Excerpted records >>
*** Block opens ***

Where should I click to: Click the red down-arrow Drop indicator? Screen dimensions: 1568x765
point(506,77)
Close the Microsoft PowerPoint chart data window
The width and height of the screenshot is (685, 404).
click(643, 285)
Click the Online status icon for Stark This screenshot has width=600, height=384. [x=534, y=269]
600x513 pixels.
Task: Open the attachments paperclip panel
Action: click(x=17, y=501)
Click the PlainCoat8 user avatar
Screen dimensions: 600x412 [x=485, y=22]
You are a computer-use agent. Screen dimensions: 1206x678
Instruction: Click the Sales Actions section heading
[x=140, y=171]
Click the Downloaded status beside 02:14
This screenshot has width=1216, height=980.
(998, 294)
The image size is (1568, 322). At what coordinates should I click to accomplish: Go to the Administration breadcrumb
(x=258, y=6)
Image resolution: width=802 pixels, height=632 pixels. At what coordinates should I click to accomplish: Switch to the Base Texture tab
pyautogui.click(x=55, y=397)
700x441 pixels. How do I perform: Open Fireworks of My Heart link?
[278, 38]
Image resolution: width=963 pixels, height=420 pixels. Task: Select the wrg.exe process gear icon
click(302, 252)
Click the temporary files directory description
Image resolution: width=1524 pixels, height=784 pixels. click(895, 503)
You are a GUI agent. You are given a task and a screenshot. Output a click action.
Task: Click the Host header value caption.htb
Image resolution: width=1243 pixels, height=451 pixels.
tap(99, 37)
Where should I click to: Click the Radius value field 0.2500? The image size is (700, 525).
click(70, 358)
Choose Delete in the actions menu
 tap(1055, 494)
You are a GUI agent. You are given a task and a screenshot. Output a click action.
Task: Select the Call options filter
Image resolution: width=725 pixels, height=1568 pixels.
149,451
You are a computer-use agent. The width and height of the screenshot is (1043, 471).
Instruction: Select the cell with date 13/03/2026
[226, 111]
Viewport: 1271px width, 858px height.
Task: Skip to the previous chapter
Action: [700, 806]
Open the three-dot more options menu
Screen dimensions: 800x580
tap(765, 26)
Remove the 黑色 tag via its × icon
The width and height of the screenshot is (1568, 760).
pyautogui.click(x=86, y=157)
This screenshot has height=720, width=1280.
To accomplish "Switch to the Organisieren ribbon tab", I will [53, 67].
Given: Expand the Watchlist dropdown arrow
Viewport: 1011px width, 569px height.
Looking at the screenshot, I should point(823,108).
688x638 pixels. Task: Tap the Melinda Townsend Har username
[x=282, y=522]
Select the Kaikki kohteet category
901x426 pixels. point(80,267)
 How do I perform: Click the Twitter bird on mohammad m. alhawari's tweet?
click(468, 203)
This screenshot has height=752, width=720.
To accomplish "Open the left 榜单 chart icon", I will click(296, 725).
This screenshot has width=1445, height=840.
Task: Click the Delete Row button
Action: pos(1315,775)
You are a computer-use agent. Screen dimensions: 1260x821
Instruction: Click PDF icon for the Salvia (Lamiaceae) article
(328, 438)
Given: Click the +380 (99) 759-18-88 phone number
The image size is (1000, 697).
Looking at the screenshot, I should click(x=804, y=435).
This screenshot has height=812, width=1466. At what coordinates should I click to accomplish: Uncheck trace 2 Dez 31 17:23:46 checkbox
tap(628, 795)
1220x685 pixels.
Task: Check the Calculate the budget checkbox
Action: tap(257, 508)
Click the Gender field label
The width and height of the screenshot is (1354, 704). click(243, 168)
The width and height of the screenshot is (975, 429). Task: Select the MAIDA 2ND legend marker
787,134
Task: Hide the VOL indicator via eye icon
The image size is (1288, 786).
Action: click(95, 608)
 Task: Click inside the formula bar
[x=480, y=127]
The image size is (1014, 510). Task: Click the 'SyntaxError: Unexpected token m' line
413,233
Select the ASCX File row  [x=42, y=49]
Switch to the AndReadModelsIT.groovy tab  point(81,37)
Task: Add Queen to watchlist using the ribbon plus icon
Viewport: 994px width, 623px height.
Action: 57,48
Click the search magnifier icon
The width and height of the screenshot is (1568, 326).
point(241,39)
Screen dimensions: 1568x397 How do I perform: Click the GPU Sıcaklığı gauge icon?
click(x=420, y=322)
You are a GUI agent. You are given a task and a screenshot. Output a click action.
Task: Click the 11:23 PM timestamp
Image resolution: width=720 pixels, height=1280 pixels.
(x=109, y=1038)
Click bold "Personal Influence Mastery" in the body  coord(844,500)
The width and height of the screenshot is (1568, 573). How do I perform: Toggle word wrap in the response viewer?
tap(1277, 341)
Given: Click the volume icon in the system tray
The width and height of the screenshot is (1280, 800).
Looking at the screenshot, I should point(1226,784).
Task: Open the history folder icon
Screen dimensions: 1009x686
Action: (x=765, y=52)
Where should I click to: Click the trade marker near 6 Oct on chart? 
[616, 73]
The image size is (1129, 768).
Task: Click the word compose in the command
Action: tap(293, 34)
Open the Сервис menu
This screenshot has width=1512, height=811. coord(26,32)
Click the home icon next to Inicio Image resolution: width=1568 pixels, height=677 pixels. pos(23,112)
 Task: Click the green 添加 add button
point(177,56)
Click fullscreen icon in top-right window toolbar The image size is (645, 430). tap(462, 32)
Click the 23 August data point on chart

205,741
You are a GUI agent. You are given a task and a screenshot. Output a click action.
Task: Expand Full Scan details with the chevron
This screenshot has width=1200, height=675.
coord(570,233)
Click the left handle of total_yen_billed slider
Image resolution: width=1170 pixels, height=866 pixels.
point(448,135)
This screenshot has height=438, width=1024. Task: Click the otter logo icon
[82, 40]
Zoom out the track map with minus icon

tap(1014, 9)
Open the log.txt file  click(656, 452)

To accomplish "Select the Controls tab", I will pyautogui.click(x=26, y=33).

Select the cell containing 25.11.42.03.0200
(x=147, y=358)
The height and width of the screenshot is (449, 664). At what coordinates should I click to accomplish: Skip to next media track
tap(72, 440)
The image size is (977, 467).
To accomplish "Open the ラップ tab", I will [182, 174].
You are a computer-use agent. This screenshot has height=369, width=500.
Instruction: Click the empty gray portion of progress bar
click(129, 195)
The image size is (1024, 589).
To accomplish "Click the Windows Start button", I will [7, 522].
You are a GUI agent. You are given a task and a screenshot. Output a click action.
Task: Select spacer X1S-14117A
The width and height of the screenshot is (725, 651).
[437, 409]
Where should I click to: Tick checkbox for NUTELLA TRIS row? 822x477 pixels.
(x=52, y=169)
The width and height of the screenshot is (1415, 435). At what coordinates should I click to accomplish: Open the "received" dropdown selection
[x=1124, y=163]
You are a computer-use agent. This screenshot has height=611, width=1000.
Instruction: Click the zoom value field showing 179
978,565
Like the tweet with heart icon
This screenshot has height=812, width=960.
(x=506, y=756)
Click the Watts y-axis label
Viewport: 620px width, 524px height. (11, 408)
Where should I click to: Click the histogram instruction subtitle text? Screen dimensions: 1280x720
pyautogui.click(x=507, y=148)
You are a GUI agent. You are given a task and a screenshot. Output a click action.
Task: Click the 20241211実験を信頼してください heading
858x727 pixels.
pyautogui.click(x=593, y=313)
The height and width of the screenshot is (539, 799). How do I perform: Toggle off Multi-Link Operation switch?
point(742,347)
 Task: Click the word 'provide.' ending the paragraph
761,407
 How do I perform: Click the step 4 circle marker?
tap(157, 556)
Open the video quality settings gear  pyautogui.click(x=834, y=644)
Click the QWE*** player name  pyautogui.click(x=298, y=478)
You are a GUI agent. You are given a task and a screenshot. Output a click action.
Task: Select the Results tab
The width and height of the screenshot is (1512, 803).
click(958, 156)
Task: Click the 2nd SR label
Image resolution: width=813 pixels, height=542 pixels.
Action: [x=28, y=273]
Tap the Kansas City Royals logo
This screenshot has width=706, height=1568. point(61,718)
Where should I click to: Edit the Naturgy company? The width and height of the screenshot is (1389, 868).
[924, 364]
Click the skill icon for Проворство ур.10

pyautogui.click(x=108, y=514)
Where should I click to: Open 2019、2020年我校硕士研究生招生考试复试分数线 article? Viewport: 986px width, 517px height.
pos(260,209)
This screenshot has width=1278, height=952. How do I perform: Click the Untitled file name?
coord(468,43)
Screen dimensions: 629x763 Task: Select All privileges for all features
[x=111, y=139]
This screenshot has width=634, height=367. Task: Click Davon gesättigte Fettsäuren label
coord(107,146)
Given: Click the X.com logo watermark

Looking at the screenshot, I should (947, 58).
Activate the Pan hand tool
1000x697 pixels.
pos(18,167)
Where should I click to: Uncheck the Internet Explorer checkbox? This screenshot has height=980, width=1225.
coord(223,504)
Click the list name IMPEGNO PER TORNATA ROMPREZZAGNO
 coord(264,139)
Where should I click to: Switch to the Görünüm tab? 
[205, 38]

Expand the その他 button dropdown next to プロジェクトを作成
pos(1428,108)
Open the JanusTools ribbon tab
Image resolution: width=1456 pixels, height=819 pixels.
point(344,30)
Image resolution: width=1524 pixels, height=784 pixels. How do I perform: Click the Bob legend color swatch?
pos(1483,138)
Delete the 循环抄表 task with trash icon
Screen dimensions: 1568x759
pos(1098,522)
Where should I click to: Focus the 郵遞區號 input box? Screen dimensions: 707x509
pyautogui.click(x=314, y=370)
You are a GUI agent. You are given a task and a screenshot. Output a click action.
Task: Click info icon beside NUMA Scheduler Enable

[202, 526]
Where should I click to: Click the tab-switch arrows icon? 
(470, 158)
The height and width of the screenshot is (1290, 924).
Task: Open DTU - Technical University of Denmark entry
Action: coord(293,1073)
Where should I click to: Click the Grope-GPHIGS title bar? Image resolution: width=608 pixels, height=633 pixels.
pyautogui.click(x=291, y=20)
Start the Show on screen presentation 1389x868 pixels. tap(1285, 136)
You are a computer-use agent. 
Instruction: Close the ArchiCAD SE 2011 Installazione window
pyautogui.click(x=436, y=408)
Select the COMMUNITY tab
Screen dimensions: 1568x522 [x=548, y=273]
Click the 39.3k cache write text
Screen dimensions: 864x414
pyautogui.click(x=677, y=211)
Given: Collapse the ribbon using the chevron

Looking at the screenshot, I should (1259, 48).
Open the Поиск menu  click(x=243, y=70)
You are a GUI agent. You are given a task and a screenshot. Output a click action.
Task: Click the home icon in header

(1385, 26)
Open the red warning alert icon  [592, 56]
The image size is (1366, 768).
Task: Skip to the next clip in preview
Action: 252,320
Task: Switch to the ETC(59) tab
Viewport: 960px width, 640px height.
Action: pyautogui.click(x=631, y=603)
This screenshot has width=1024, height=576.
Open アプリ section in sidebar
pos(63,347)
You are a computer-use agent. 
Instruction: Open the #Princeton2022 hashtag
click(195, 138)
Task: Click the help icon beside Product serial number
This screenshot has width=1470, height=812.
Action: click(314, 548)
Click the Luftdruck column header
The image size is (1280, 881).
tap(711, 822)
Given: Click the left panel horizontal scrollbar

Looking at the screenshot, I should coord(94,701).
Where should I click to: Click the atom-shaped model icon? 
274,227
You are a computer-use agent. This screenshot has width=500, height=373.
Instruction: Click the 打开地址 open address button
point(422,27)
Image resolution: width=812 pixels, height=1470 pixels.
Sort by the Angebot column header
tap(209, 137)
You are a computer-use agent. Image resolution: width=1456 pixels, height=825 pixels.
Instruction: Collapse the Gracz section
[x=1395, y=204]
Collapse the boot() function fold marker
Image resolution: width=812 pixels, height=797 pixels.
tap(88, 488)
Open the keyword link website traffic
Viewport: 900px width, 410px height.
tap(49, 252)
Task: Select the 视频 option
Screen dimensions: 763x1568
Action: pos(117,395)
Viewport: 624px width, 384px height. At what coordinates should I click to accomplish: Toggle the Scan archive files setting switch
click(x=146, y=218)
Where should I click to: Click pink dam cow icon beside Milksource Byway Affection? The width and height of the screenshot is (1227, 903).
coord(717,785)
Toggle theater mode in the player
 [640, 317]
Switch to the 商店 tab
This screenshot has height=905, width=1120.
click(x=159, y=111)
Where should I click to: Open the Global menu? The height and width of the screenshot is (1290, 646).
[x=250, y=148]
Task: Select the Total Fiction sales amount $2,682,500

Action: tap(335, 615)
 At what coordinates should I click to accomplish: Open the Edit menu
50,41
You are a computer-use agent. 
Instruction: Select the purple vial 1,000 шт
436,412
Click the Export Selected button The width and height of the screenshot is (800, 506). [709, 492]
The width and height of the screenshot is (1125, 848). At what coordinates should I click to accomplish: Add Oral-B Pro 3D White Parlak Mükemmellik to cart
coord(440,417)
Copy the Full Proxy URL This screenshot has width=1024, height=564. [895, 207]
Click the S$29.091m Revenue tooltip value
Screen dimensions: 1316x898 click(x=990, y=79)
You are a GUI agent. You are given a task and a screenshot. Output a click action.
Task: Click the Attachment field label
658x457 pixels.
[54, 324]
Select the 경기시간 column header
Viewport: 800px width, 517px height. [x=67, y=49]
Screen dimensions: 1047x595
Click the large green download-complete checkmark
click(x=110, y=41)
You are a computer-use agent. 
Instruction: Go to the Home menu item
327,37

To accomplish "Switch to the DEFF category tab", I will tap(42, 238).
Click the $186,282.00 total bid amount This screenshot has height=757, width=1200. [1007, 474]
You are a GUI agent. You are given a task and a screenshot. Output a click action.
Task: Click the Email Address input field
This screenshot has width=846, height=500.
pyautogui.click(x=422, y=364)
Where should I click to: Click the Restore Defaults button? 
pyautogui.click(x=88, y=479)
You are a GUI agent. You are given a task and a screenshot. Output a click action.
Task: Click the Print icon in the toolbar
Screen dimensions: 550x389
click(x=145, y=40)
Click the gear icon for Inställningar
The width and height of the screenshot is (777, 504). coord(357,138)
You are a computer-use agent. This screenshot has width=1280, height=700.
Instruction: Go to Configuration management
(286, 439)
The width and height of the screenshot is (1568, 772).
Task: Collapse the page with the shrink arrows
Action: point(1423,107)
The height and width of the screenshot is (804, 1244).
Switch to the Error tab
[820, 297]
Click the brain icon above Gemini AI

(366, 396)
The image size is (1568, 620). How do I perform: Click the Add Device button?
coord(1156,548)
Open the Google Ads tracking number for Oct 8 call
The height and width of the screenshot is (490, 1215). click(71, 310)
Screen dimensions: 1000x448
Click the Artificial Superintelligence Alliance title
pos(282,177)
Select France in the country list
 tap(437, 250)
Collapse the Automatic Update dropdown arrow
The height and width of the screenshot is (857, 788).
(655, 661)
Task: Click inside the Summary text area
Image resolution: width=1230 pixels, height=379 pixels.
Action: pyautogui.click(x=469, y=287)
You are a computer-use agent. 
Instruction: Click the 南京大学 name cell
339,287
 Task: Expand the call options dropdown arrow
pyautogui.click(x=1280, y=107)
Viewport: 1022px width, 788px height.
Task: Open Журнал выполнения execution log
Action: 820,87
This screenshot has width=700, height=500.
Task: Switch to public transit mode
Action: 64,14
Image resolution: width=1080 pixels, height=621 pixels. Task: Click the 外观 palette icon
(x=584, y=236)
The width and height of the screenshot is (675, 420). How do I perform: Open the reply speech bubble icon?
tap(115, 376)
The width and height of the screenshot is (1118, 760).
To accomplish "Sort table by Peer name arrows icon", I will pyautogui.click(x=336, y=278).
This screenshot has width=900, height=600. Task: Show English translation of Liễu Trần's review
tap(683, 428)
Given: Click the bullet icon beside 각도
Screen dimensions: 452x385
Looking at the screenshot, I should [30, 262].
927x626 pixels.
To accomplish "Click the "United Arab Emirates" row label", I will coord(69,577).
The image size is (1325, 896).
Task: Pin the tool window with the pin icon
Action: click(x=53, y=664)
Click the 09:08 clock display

*** Block closes ***

Task to complete >> In the entries above, find the line holding "This screenshot has width=1216, height=980." and the line holding "Remove the 黑色 tag via its × icon"; print both of them and every line between, exactly, and nothing else.

Answer >>
This screenshot has width=1216, height=980.
(998, 294)
The image size is (1568, 322). At what coordinates should I click to accomplish: Go to the Administration breadcrumb
(x=258, y=6)
Image resolution: width=802 pixels, height=632 pixels. At what coordinates should I click to accomplish: Switch to the Base Texture tab
pyautogui.click(x=55, y=397)
700x441 pixels. How do I perform: Open Fireworks of My Heart link?
[278, 38]
Image resolution: width=963 pixels, height=420 pixels. Task: Select the wrg.exe process gear icon
click(302, 252)
Click the temporary files directory description
Image resolution: width=1524 pixels, height=784 pixels. click(895, 503)
You are a GUI agent. You are given a task and a screenshot. Output a click action.
Task: Click the Host header value caption.htb
Image resolution: width=1243 pixels, height=451 pixels.
tap(99, 37)
Where should I click to: Click the Radius value field 0.2500? The image size is (700, 525).
click(70, 358)
Choose Delete in the actions menu
 tap(1055, 494)
You are a GUI agent. You are given a task and a screenshot. Output a click action.
Task: Select the Call options filter
Image resolution: width=725 pixels, height=1568 pixels.
149,451
You are a computer-use agent. The width and height of the screenshot is (1043, 471).
Instruction: Select the cell with date 13/03/2026
[226, 111]
Viewport: 1271px width, 858px height.
Task: Skip to the previous chapter
Action: [700, 806]
Open the three-dot more options menu
Screen dimensions: 800x580
tap(765, 26)
Remove the 黑色 tag via its × icon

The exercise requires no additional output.